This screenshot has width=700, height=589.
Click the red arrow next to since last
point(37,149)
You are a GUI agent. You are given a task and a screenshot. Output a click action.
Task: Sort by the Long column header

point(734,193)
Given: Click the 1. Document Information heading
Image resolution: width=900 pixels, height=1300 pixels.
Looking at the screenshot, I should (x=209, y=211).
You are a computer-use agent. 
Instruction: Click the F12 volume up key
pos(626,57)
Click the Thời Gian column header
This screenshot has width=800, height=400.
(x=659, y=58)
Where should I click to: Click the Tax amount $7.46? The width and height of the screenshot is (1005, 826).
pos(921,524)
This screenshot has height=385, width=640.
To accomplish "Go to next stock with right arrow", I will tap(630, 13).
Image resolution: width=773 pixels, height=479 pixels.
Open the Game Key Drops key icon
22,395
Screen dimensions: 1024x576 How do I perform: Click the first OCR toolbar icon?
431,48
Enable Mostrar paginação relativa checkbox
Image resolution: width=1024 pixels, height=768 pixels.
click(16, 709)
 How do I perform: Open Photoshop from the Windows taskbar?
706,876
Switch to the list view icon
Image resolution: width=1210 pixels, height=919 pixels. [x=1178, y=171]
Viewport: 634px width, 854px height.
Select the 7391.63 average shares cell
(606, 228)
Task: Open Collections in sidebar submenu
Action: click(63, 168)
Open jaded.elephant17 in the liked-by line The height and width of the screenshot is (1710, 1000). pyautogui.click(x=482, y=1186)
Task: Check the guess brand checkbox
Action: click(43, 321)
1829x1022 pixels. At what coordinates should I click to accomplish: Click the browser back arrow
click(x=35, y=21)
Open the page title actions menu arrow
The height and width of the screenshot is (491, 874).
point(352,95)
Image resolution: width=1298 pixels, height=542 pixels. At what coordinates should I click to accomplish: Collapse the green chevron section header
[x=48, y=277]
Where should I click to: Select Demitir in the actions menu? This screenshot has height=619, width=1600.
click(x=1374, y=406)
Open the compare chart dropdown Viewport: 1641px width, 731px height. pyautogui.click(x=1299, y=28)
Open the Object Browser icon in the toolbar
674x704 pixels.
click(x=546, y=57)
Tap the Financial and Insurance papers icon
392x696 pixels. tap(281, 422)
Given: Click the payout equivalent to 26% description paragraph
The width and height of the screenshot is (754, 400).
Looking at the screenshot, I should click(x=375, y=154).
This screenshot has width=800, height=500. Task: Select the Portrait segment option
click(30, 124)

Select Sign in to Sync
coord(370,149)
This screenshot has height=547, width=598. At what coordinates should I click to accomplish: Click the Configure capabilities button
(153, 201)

==*==

- _Assigned task_
Give every entry again, character for character.

- _Response_
This screenshot has width=700, height=589.
Click the red arrow next to since last
point(37,149)
You are a GUI agent. You are given a task and a screenshot. Output a click action.
Task: Sort by the Long column header

point(734,193)
Given: Click the 1. Document Information heading
Image resolution: width=900 pixels, height=1300 pixels.
Looking at the screenshot, I should (x=209, y=211).
You are a computer-use agent. 
Instruction: Click the F12 volume up key
pos(626,57)
Click the Thời Gian column header
This screenshot has width=800, height=400.
(x=659, y=58)
Where should I click to: Click the Tax amount $7.46? The width and height of the screenshot is (1005, 826).
pos(921,524)
This screenshot has height=385, width=640.
To accomplish "Go to next stock with right arrow", I will tap(630, 13).
Image resolution: width=773 pixels, height=479 pixels.
Open the Game Key Drops key icon
22,395
Screen dimensions: 1024x576 How do I perform: Click the first OCR toolbar icon?
431,48
Enable Mostrar paginação relativa checkbox
Image resolution: width=1024 pixels, height=768 pixels.
click(16, 709)
 How do I perform: Open Photoshop from the Windows taskbar?
706,876
Switch to the list view icon
Image resolution: width=1210 pixels, height=919 pixels. [x=1178, y=171]
Viewport: 634px width, 854px height.
Select the 7391.63 average shares cell
(606, 228)
Task: Open Collections in sidebar submenu
Action: click(63, 168)
Open jaded.elephant17 in the liked-by line The height and width of the screenshot is (1710, 1000). pyautogui.click(x=482, y=1186)
Task: Check the guess brand checkbox
Action: click(43, 321)
1829x1022 pixels. At what coordinates should I click to accomplish: Click the browser back arrow
click(x=35, y=21)
Open the page title actions menu arrow
The height and width of the screenshot is (491, 874).
point(352,95)
Image resolution: width=1298 pixels, height=542 pixels. At what coordinates should I click to accomplish: Collapse the green chevron section header
[x=48, y=277]
Where should I click to: Select Demitir in the actions menu? This screenshot has height=619, width=1600.
click(x=1374, y=406)
Open the compare chart dropdown Viewport: 1641px width, 731px height. pyautogui.click(x=1299, y=28)
Open the Object Browser icon in the toolbar
674x704 pixels.
click(x=546, y=57)
Tap the Financial and Insurance papers icon
392x696 pixels. tap(281, 422)
Given: Click the payout equivalent to 26% description paragraph
The width and height of the screenshot is (754, 400).
Looking at the screenshot, I should click(x=375, y=154).
This screenshot has width=800, height=500. Task: Select the Portrait segment option
click(30, 124)

Select Sign in to Sync
coord(370,149)
This screenshot has height=547, width=598. At what coordinates should I click to accomplish: Click the Configure capabilities button
(153, 201)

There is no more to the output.